Required work »
From the line containing "This screenshot has width=1867, height=1050." through the last line of the entries below, repeat each line word for word and leave out the rest.

Stored records
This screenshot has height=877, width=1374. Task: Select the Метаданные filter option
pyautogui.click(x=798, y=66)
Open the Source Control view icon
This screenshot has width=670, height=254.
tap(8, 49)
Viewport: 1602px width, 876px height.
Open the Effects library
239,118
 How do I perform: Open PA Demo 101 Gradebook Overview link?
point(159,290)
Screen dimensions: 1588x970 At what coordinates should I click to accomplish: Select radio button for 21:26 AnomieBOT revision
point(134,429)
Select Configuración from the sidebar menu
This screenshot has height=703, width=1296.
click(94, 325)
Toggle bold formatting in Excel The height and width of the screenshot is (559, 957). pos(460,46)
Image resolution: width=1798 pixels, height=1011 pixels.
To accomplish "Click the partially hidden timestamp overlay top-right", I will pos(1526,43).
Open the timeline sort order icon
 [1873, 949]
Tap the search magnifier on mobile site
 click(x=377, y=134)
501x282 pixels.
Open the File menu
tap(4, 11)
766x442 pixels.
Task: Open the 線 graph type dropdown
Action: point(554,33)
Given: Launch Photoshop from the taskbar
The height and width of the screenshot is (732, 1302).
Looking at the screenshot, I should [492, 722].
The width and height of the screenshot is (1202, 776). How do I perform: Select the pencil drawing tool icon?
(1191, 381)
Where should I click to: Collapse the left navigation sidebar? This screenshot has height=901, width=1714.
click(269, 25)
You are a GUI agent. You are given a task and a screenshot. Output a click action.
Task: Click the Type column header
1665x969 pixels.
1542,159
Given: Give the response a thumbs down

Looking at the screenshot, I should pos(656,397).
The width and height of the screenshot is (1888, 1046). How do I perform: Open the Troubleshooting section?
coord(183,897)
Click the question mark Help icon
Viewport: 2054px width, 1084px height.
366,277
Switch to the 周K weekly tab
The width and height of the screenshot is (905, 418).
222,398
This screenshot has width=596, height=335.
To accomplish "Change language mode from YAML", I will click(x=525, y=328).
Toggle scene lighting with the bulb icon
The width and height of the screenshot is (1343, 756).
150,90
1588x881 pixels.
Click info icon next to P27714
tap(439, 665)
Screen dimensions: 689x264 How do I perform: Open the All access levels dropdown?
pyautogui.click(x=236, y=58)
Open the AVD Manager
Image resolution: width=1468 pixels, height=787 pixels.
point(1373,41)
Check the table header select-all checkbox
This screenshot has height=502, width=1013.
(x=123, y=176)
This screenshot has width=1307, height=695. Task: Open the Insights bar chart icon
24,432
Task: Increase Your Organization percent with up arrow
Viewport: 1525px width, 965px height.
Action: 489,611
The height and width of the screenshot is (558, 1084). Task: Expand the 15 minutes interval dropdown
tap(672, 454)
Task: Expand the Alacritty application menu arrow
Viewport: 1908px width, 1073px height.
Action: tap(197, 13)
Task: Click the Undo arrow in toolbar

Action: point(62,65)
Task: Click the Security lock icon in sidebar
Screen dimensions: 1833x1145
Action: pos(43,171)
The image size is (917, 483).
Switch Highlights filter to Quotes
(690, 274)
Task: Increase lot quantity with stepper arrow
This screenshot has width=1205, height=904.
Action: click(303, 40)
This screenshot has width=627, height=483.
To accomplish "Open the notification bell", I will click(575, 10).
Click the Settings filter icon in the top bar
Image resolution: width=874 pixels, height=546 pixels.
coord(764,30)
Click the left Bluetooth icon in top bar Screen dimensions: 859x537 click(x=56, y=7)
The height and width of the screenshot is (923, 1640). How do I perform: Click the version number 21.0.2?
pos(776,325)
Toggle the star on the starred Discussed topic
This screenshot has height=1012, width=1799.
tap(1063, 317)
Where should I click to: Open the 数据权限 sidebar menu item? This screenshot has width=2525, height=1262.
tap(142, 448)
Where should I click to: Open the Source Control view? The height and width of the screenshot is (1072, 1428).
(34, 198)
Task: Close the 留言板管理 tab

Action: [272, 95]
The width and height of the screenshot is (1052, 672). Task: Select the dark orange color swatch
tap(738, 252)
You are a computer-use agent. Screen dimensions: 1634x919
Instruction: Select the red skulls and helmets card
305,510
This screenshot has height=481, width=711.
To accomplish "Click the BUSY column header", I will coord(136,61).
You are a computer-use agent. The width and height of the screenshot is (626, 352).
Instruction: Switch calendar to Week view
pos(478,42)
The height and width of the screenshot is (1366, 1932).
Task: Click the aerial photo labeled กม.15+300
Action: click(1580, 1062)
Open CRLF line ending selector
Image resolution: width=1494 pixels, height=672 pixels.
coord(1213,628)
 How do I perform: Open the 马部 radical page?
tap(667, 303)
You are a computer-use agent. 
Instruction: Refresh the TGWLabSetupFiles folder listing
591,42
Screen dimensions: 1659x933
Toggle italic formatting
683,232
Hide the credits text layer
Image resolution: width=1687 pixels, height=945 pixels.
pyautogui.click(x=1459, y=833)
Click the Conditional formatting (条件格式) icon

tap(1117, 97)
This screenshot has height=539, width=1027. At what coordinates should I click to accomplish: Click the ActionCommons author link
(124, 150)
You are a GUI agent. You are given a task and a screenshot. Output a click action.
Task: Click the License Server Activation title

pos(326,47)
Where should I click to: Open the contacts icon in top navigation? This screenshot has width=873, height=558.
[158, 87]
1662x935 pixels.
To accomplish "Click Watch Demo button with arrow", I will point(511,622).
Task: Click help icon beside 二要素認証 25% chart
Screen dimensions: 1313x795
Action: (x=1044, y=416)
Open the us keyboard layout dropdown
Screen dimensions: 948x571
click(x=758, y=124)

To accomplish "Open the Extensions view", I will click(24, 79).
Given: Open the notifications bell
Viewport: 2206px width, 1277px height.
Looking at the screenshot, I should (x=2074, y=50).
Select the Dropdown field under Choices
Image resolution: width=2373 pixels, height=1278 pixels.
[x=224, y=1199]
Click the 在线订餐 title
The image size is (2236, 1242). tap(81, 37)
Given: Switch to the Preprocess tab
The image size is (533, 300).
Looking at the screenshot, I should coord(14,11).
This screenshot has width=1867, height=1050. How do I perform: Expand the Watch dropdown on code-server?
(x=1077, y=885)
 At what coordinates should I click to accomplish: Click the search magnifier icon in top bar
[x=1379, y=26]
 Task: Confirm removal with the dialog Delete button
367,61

Answer section »
This screenshot has width=1867, height=1050. How do I perform: Expand the Watch dropdown on code-server?
(x=1077, y=885)
 At what coordinates should I click to accomplish: Click the search magnifier icon in top bar
[x=1379, y=26]
 Task: Confirm removal with the dialog Delete button
367,61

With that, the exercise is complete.